In D147975#4262071 <https://reviews.llvm.org/D147975#4262071>, @nickdesaulniers wrote:
> In D147975#4259865 <https://reviews.llvm.org/D147975#4259865>, @efriedma wrote:
>
>>> I think noreturn is a red-herring
>>
>> noreturn without nounwind serves as a hint that the callee unconditionally throws an exception. (The only other alternatives are that the callee unconditionally calls abort(), or unconditionally spins in an infinite loop; such functions are relatively rare in most codebases.) But it's not really a strong heuristic; functions that are noreturn aren't guaranteed to throw, and functions that aren't noreturn frequently throw.
>
> Is that a vote of confidence for or against this patch?
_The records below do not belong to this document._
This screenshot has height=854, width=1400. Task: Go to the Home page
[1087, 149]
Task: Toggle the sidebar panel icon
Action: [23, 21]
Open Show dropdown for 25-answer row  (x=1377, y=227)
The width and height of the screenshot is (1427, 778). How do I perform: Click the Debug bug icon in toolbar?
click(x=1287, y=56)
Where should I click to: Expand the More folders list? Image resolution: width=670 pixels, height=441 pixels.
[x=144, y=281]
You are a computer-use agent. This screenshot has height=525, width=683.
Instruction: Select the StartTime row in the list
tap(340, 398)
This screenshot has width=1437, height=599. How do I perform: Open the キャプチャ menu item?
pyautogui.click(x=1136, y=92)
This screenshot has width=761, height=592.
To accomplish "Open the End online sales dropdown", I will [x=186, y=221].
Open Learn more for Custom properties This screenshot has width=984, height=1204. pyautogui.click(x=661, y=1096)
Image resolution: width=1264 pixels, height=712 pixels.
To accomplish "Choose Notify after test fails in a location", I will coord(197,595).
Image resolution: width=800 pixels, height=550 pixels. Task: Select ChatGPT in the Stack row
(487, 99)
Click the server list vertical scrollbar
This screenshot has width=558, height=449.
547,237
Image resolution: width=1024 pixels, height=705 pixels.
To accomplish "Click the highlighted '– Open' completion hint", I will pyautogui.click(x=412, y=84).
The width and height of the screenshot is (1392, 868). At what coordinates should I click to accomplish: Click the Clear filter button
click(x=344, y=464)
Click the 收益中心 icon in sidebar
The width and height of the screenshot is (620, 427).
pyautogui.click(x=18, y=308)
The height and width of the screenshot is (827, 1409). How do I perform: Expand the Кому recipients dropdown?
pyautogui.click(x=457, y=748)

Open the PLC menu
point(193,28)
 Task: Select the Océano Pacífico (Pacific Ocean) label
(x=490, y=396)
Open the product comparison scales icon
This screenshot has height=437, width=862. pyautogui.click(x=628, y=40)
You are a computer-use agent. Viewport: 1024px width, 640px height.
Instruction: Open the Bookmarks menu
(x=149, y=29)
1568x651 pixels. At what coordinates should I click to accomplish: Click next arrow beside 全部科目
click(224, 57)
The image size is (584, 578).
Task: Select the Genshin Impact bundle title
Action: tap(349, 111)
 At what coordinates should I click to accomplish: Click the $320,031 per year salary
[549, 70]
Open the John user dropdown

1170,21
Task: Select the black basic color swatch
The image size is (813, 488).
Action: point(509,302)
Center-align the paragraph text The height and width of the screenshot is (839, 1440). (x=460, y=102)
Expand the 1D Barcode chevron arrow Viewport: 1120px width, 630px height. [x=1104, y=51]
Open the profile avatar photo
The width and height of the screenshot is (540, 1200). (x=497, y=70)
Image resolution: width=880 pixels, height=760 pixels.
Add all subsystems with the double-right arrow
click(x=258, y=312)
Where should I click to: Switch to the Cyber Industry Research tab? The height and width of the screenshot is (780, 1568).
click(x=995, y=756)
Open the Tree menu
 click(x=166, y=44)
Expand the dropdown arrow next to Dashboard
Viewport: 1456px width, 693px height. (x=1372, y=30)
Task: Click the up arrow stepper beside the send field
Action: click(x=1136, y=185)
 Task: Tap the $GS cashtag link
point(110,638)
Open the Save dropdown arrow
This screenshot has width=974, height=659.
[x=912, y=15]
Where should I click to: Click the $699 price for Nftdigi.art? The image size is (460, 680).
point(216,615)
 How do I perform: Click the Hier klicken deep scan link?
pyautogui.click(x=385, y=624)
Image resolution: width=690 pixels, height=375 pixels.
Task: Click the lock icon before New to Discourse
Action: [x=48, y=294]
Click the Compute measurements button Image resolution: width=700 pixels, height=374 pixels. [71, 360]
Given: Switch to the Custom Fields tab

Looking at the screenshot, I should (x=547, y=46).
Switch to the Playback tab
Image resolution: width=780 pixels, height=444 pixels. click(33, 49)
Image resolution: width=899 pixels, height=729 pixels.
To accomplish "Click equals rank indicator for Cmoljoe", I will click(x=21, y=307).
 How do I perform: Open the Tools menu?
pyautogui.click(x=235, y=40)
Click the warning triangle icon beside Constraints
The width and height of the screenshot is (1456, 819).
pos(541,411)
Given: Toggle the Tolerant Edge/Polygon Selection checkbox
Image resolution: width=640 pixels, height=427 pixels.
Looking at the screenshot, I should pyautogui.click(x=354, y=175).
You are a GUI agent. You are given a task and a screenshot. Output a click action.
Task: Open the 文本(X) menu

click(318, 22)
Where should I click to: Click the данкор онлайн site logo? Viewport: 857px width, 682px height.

For, I guess. It's fundamentally a heuristic, and I don't think the cost/benefit works out for diagnosing "noreturn nounwind" functions.
>> Longer-term, it might make sense to consider encoding information about the stack canary into DWARF data; if the unwinder can check the canary itself, that catches the relevant cases without a bunch of inline code.
>
> DWARF does encode location lists which IIRC may contain which stack slot certain variables reside in for certain ranges of the program counter. I could imagine a special new tag to say "here's where the stack canary is."
>
> What happens if code is built with `-g0`? Does that mean such info is not available? Or does C++ always emit such metadata?
I was thinking alongside DWARF unwind (which is not debug info; it's the info necessary to do EH unwind). I haven't thought through how it would be encoded.